That’s the comma that sometimes appears just before the coordinating conjunction (normally and or or) near the end of a list of three or more items. There’s one in the title of this post. It became known as the Oxford comma because “for a century it has been part of Oxford University Press style to retain or impose this last comma consistently”.
Its omission often makes little difference (“We offer tea, coffee and orange juice”), but ambiguity arises easily (“At Jim’s house I met Jo, a student and an artist”). An almighty fuss broke out among writers and editors on Twitter this week when it emerged that a style guide for University of Oxford staff advises against using the Oxford comma, except where it “would assist in the meaning of the sentence or helps to resolve ambiguity”.
Mark Allen pointed out that the page in question was last updated in 2009, but it seemed to have slipped under the collective editorial radar until lately. Some people thought that Oxford University Press, or even the Oxford Manual of Style, were abolishing their eponymous mark. Not so.
Yet there was much gnashing of teeth, wailing and flailing, and references to “cold, dead hands”. I saw an astonishing number of people mourning the “death” of the Oxford comma.

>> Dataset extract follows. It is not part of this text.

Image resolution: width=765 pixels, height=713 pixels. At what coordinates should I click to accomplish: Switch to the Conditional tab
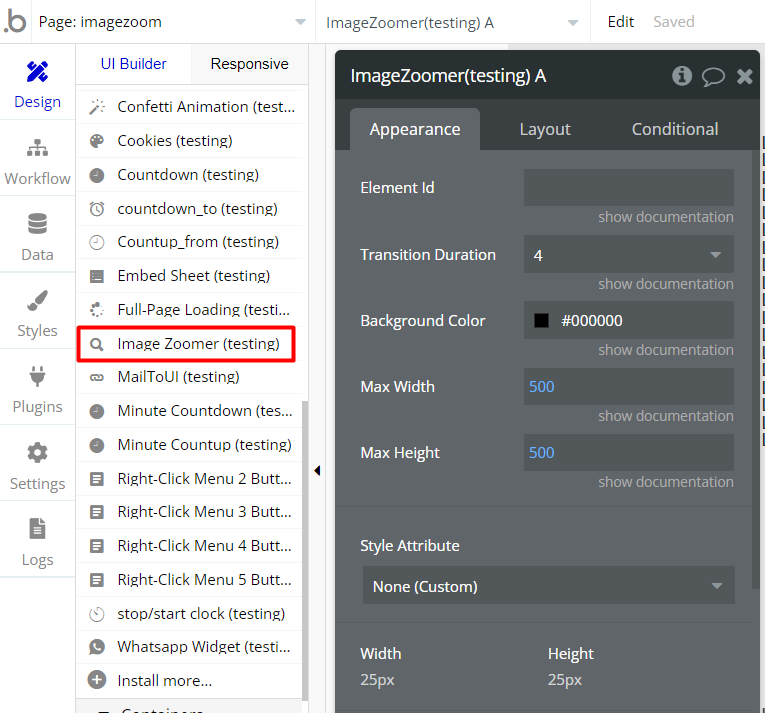tap(675, 129)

Even in jest, the reactions seemed pretty extreme and obsessive to me. It was a bit weird on Twitter for a while. I made my own bad joke about it (see below), and left a comment on Galleycat to stress that it’s just a style suggestion, not a commandment, and that unless you’re working to a house style that discourages its use, you can go on using it whenever you want.

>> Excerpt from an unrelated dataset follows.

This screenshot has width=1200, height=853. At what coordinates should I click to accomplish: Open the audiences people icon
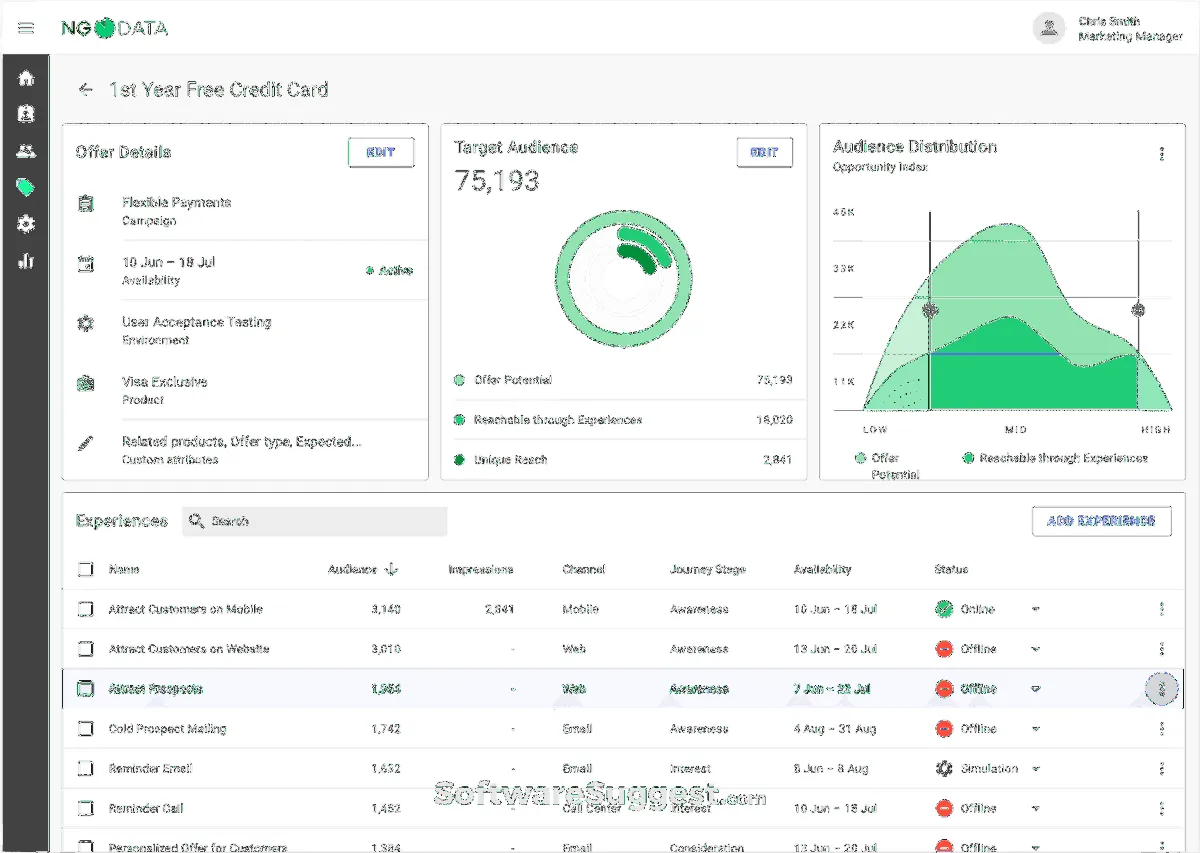(26, 151)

People seem to be taking this Oxford comma business very serially.—
Stan Carey (@StanCarey) June 29, 2011
For what it’s worth, I like the Oxford comma and I tend to use it. Not always, but I would be consistent in a given text. I wouldn’t edit it into someone’s writing if they had a clear preference for doing without it. Unless of course an ambiguity required its inclusion.
Take for example the well-known (though unverified) “This book is dedicated to my parents, Ayn Rand and God”, and this (verified) gem referring to a documentary about the singer Merle Haggard: “Among those interviewed were his two ex-wives, Kris Kristofferson and Robert Duvall.”

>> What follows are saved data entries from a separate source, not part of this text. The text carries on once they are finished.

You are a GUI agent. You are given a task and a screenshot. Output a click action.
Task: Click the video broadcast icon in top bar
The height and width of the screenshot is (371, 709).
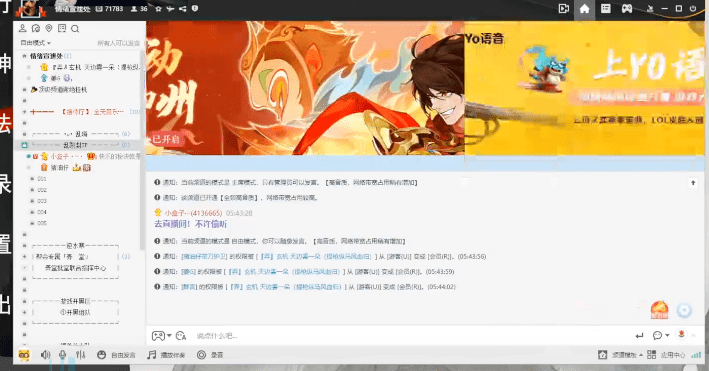(563, 9)
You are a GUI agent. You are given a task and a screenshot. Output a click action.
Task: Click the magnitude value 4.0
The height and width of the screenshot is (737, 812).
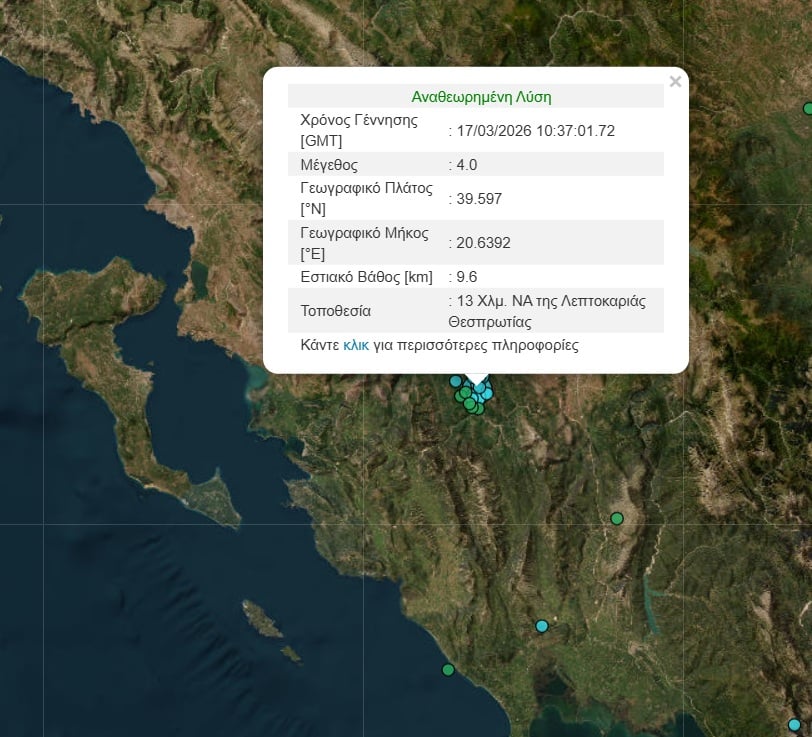pyautogui.click(x=466, y=164)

Best of all is the following beauty reportedly printed in The Times, describing a documentary called Planet Ustinov:
By train, plane and sedan chair, Peter Ustinov retraces a journey made by Mark Twain a century ago. The highlights of his global tour include encounters with Nelson Mandela, an 800-year-old demigod and a dildo collector.
This is, by some margin, my all-time favourite example of an absent serial comma. Obviously, these absurd sentences have no real ambiguity – just grammatical – but they serve to draw attention to the potential for ambiguity in more everyday cases. And the thing is, inserting an Oxford comma after demigod would introduce a different ambiguity, albeit equally unlikely to be taken at face value:
encounters with Nelson Mandela, an 800-year-old demigod, and a dildo collector.
This could imply that Mandela, though not a dildo collector, is in fact an 800-year-old demigod – because the two commas might frame an appositive. Nor does it remove the original ambiguity; it just reduces it. So it’s still grammatically ambiguous, and slightly less funny.
Recasting the elements, e.g. by putting Mandela at the end of the list, would solve this problem. But it would not do to reorder the names in, say, a personal dedication. Even one to Ayn Rand.
Quite a few style guides advocate the mandatory use of a serial comma; some don’t. Wikipedia has a helpful summary. Gabe Doyle, ever the level head, calls the whole business a batrachomyomachia – literally a battle between frogs and mice, better known as a storm in a tea cup. I’m letting the tea settle. No stirring necessary.
Some people reacting to this non-story, including someone replying to my comment at Galleycat, said that the Oxford comma resolves ambiguity. It often does, but not always.
This is why it makes sense, when you’re writing or editing, to keep your wits about you and judge each case on its merits instead of relying on absolute “rules”. There is no Ultimate Solution. You may indulge your preference for a serial comma or for its absence, but neither approach will suit every eventuality.
Unlike the Shatner comma.
Update: Eoin O’Dell at cearta.ie has written a thoughtful post on the matter, taking a close look at some of the ways the serial comma’s use or omission can alter or obscure understanding, and showing how in some situations insistence upon it “is not a matter of pretention or pedantry, but of accuracy and necessity”.
I might add more links here as I come across them.
Here’s one. David Marsh, editor of the Guardian style guide, takes a wry look at the panic and furore over the mark’s imaginary demise, and writes some kind words about this blog. He concludes that “it’s as unwise to say always use an Oxford comma as it is to say never use one. The best rule is common sense.” Amen to that.
At the Visual Thesaurus, Ben Zimmer reports on a panel discussion celebrating a century of the Chicago Manual of Style. Though he favours the serial comma, he “dispute[s] the idea that it is any clearer or more logical than the competing style”, and agrees that “the inclusion of the serial comma could conceivably be a source of ambiguity.”